At 100, TSU has rich legacy

Carter G. Woodson began Negro History Week in 1926. Observed during February in honor of the births of Frederick Douglass and Abraham Lincoln, it expanded to the entire month in 1976.

Black History Month is a special time to laud the achievements — both past and present — of African-Americans. This year holds special significance for Woodson, who, 100 years ago, became the second African-American to earn a Ph.D. at Harvard University.
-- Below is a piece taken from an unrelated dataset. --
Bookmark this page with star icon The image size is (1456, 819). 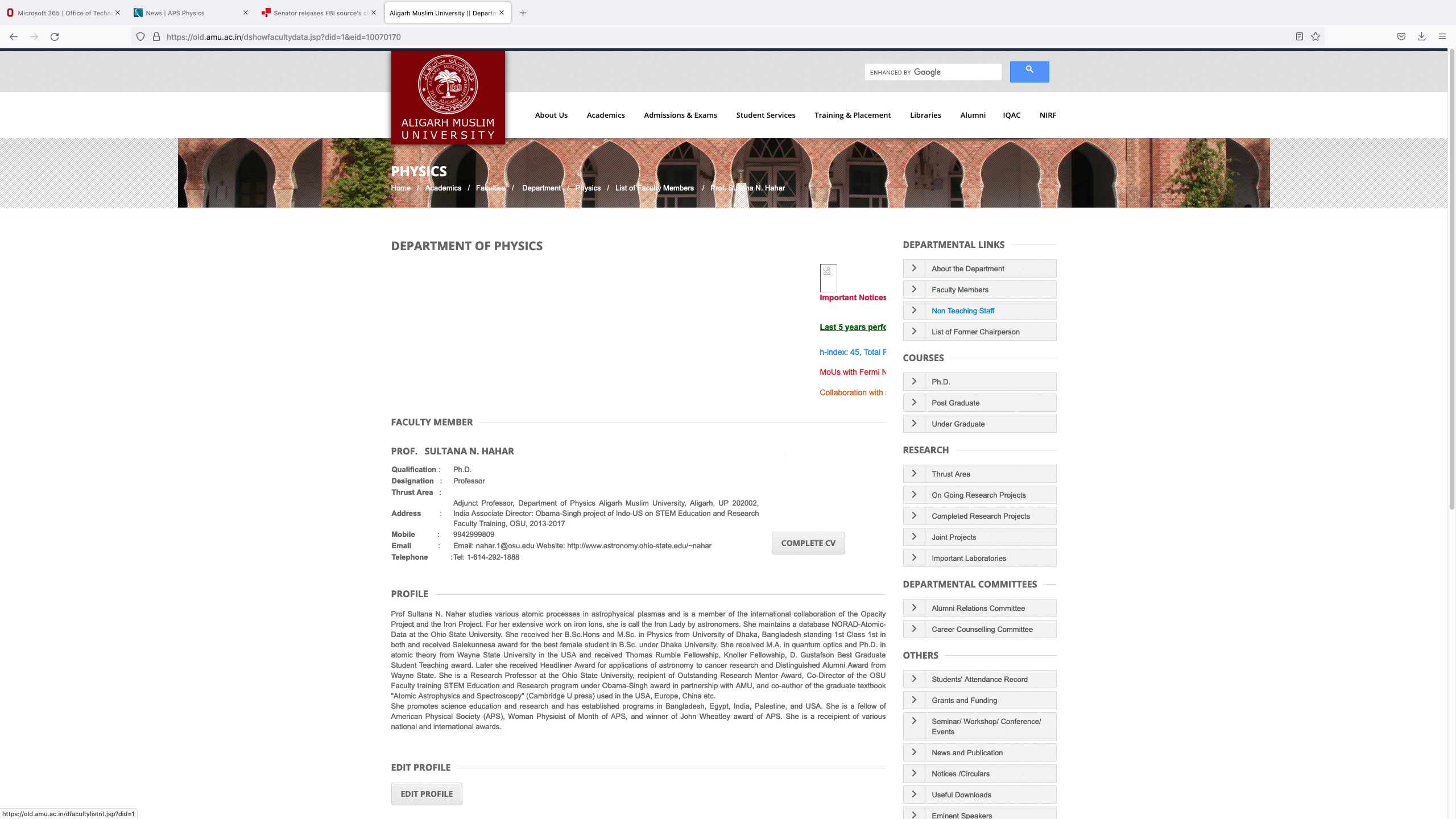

Similarly, the city of Nashville can be especially proud this Black History Month, as its own Tennessee State University celebrates its centennial.

From its perch between Centennial Boulevard and Jefferson Street, the Agricultural and Industrial State Normal School opened its first summer session on June 19, 1912. The opening was the culmination of a tireless, three-year effort by the all-black Normal, Agricultural and Mechanical College Association — led by community leaders Ben Carr, Henry Allen Boyd and James Carroll Napier — to have the state’s first and only public center for the higher education of blacks located in Nashville. Guided by its first president, William J. Hale, and a faculty composed of graduates from many of the nation’s leading liberal-arts colleges, the normal school grew to a college of national repute by 1933.

A decade later, Hale passed his leadership to TSU alumnus Walter S. Davis. With his “Touch of Greatness,” Davis began working to transform the college into a “strong A-class university.” In 1951, the college was granted university status and in 1958, was fully accredited by the Southern Association of Colleges and Schools. Concurrently, Davis committed to athletic excellence by hiring legendary coaches John A. Merritt, John McClendon and Edward “Ed” Temple, who produced internationally renowned athletes such as Wilma Rudolph, Ralph Boston, Wyomia Tyus, Edith McGuire Duvall and Chandra Cheeseborough.